◆ **DATA TO PROCESS**
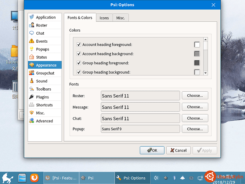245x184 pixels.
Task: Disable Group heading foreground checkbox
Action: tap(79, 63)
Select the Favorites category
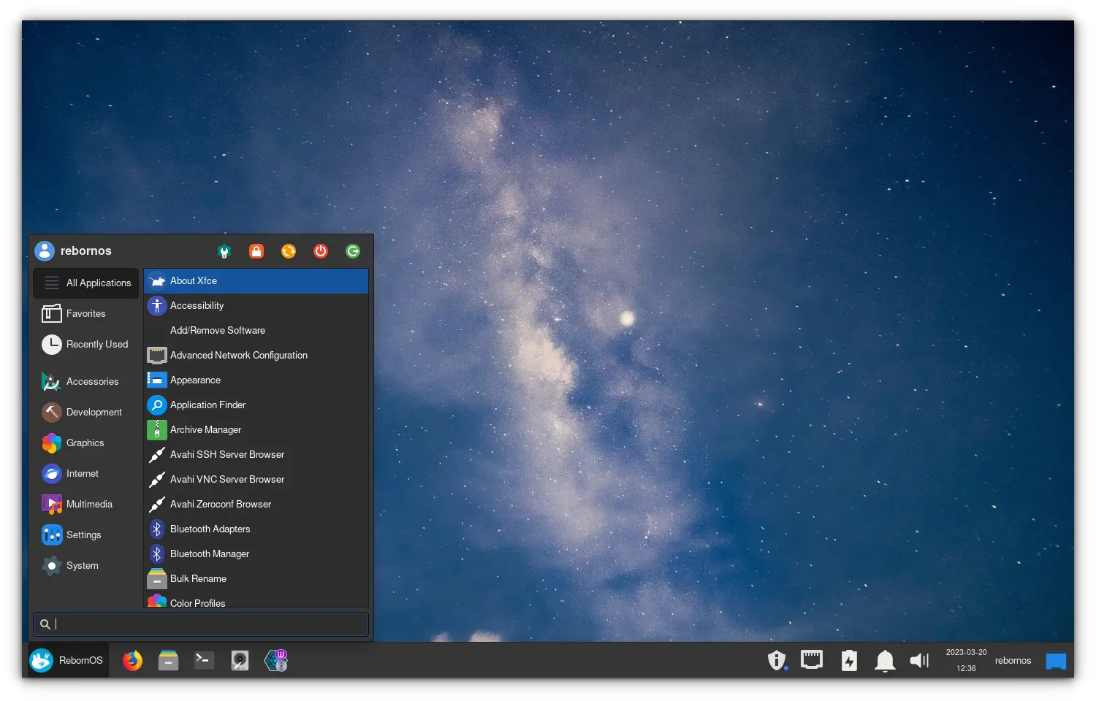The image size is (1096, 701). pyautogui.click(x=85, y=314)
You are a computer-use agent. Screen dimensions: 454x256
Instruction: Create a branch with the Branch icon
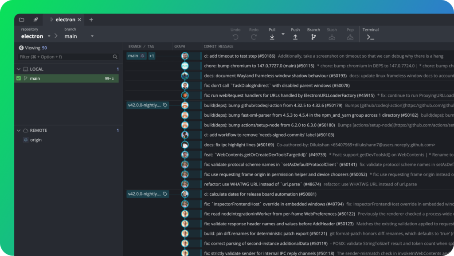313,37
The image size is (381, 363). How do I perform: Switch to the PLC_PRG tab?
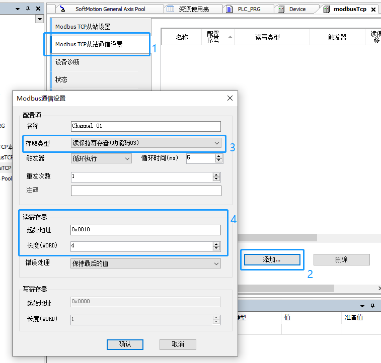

◆ **DIRECTION**
Could you put each line of the listing above into a JSON list of strings, one string per line, skipping blank lines and leaving the pictures out?

◆ **FULL OUTPUT**
[
  "245x184 pixels.",
  "Task: Disable Group heading foreground checkbox",
  "Action: tap(79, 63)",
  "Select the Favorites category",
  "The image size is (1096, 701). pyautogui.click(x=85, y=314)",
  "You are a computer-use agent. Screen dimensions: 454x256",
  "Instruction: Create a branch with the Branch icon",
  "313,37",
  "The image size is (381, 363). How do I perform: Switch to the PLC_PRG tab?"
]